DETAILS OF INCIDENTS FIXED BY THE PATCH
---------------------------------------
This patch fixes the following incidents:

Patch ID: 7.2.0.100

* 3909937 (Tracking ID: 3908954)

SYMPTOM:
Whilst performing vectored writes, using writev(), where two iovec-writes write
to different offsets within the same 4K page-aligned range of a file, it is
possible to find null data at the beginning of the 4Kb range when reading
the
data back.

DESCRIPTION:
Whilst multiple processes are performing vectored writes to a file, using
writev(),

The following situation can occur

We have 2 iovecs, the first is 448 bytes and the second is 30000 bytes. The
first iovec of 448 bytes completes, however the second iovec finds that the
source page is no longer in memory. As it cannot fault-in during uiomove, it has
to undo both iovecs. It then faults the page back in and retries the second iovec
only. However, as the undo operation also undid the first iovec, the first 448
bytes of the page are populated with nulls. When reading the file back, it seems
that no data was written for the first iovec. Hence, we find nulls in the file.

RESOLUTION:
Code has been changed to handle the unwind of multiple iovecs accordingly in the
scenarios where certain amount of data is written out of a particular iovec and
some from other.

* 3909938 (Tracking ID: 3905099)

SYMPTOM:
VxFS unmount panicked in deactive_super(), the panic stack looks like
following:

#9 vx_fsnotify_flush [vxfs]
#10 vx_softcnt_flush [vxfs]
#11 vx_idrop [vxfs]
#12 vx_detach_fset [vxfs]
#13 vx_unmount [vxfs]
#14 generic_shutdown_super
#15 kill_block_super
#16 vx_kill_sb
#17 amf_kill_sb
#18 deactivate_super
#19 mntput_no_expire
#20 sys_umount
#21 system_call_fastpath

DESCRIPTION:
Suspected there is a a race between unmount, and a user-space notifier install
for root inode.

RESOLUTION:
Added diaged code and defensive check for fsnotify_flush in vx_softcnt_flush.
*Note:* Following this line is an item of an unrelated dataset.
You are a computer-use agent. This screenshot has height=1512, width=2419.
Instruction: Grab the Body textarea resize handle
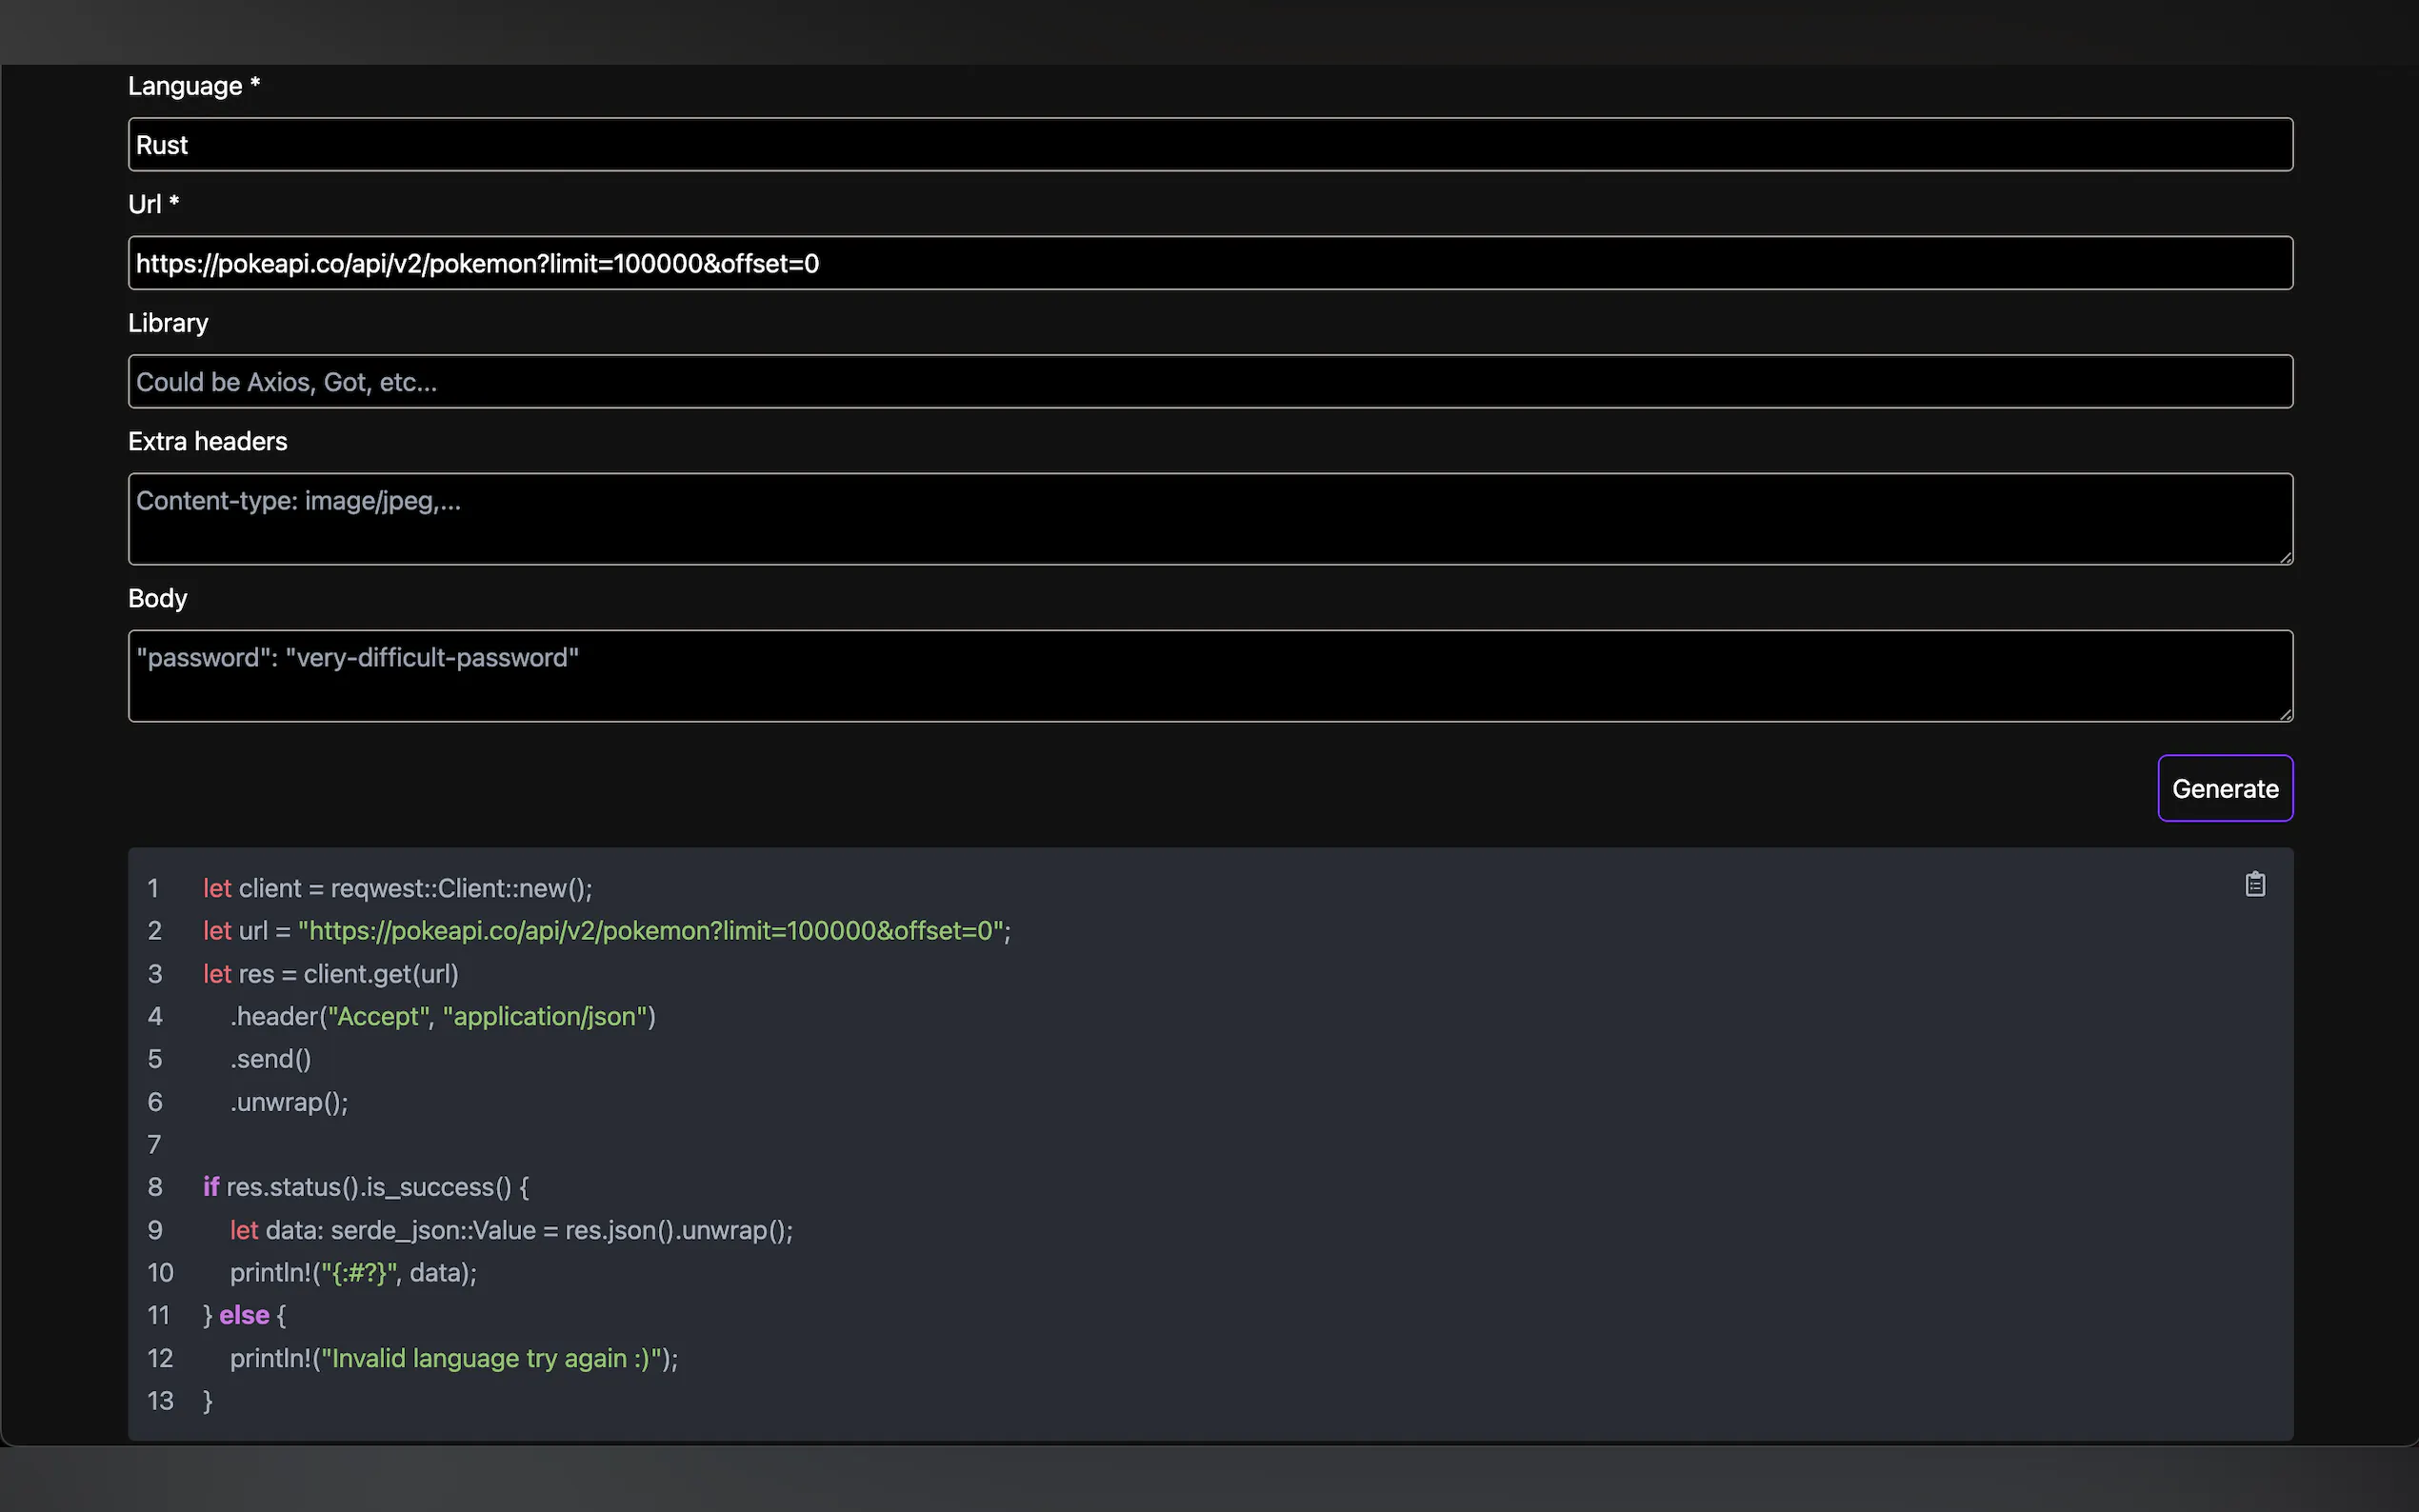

* 3909939 (Tracking ID: 3906548)

SYMPTOM:
Read-only file system errors reported while loading drivers to start up vxfs
through systemd.

DESCRIPTION:
On SLES system, vxfs starting up could be invoked by other systemd unit while
root
and local file system still not be mounted as read/write, in such case, Read-
only
file system errors could be reported during system start up.

RESOLUTION:
Start up vxfs after local file system mounted with rw through systemd, also
delay vxfs file system mounting by add "_netdev" mount option in /etc/fstab.

* 3909940 (Tracking ID: 3894712)

SYMPTOM:
ACL permissions are not inherited correctly on cluster file system.

DESCRIPTION:
The ACL counts stored on a directory inode gets reset every
time directory inodes
ownership is switched between the nodes. When ownership on directory inode
comes back to the node,
which previously abdicated it, ACL permissions were not getting inherited
correctly for the newly
created files.

RESOLUTION:
Modified the source such that the ACLs are inherited correctly.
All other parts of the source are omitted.